Occorre rilevare che tale disposizione fa sistematicamente riferimento ai «medicinali» al plurale in senso omnicomprensivo. Detta disposizione infatti definisce la nozione di «pubblicità dei medicinali» in modo molto ampio, come comprensiva di «qualsiasi» azione di informazione, di ricerca della clientela o di incitamento, inclusa, in particolare, la «pubblicità dei medicinali presso il pubblico», che non sia espressamente esclusa dall’articolo 86, paragrafo 2, di tale direttiva (v., in tal senso, sentenza del 5 maggio 2011, MSD Sharp & Dohme, C‑316/09, EU:C:2011:275, punto 29).
Le finalità perseguite dalla direttiva 2001/83, dal considerando paragrafo 2, art. 86, di quest’ultima, risulta che essa ha come obiettivo essenziale quello di assicurare la tutela della sanità pubblica. Orbene, l’obiettivo essenziale di assicurare la tutela della sanità pubblica sarebbe in larga parte compromesso se l’articolo 86, paragrafo 1, della direttiva 2001/83 fosse interpretato nel senso che un’azione di informazione, di ricerca della clientela o di incitamento, intesa a promuovere la prescrizione, la fornitura, la vendita o il consumo di medicinali senza fare riferimento a un determinato medicinale non rientri nella nozione di «pubblicità dei medicinali», ai sensi di tale disposizione, e non sia, pertanto, soggetta ai divieti, alle condizioni e alle restrizioni previste da tale direttiva in materia di pubblicità.
La Corte di Giustizia Europea quindi esclude i farmaci da prescrizione medica dal dispositivo dell’art. 86, cioè vieta che siano oggetto di comunicazione commerciale, anzi fa distinzione fra pubblicità e informazione e proprio quest’ultima deve essere oggetto della comunicazione sui farmaci da prescrizione.

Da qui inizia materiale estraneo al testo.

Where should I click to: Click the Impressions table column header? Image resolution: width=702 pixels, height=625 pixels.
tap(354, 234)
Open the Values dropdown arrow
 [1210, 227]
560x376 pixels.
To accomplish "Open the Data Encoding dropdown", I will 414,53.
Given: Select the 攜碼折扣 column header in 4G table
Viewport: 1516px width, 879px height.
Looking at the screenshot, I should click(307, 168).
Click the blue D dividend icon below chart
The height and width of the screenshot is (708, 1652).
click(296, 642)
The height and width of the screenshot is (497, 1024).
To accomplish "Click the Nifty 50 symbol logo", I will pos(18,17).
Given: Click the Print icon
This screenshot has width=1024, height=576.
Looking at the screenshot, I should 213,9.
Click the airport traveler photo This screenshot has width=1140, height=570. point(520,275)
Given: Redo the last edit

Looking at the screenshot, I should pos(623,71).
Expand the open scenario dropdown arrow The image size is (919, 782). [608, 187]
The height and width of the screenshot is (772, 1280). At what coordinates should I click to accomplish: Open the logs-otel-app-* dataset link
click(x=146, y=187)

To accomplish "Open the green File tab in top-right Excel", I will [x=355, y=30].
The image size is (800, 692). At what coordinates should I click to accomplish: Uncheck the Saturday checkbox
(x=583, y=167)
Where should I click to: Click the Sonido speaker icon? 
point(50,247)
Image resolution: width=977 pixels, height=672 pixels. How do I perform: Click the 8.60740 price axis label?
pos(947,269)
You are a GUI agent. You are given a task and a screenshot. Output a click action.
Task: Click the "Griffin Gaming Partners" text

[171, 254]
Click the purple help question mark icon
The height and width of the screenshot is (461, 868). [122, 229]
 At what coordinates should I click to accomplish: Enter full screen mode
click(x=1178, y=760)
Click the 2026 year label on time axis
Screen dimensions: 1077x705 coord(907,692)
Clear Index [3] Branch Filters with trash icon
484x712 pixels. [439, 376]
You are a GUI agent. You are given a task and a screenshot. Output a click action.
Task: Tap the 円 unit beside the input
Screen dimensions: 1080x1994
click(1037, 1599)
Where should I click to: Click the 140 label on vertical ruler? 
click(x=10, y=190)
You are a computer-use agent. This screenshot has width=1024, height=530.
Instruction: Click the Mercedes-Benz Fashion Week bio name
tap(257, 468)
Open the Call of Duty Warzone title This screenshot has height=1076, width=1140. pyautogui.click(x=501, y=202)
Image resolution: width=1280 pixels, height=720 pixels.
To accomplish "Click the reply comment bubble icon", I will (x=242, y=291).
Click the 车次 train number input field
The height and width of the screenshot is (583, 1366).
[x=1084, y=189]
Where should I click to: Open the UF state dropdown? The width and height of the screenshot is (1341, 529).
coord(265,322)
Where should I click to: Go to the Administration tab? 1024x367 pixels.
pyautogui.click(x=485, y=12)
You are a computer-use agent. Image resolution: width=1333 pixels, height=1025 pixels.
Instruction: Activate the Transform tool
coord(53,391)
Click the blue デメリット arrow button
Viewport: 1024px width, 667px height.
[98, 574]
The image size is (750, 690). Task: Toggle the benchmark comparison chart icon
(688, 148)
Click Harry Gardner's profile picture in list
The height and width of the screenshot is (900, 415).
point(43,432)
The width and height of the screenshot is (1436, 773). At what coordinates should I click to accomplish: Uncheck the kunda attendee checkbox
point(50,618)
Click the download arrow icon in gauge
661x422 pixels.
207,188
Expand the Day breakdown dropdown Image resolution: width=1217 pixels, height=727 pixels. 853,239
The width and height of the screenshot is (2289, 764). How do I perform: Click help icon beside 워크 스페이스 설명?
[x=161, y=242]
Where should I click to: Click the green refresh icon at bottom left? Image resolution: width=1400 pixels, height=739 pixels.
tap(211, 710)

Detto di questi aspetti legali, tutto continuerà come prima: l’AIFA non controllerà, l’INPS non farà ispezioni e le aziende continueranno a trattare l’ISF come venditore. Salvo quando qualche ISF a provvigione, al momento di fine rapporto (licenziamento), farà ricorso al tribunale che gli riconoscerà che è una falsa partita IVA e costringerà l’azienda ad assumerlo come lavoratore dipendente a CCNL e costringerà pure l’azienda a pagargli gli stipendi arretrati non percepiti e a versare i contributi previdenziali non versati. Questi casi però sono pochi. Per un’azienda, anche se rischia queste sanzioni, avrà sempre convenienza perché potrà contare sui profitti attuati sui grandi numeri di ISF “irregolari” che non faranno obiezioni.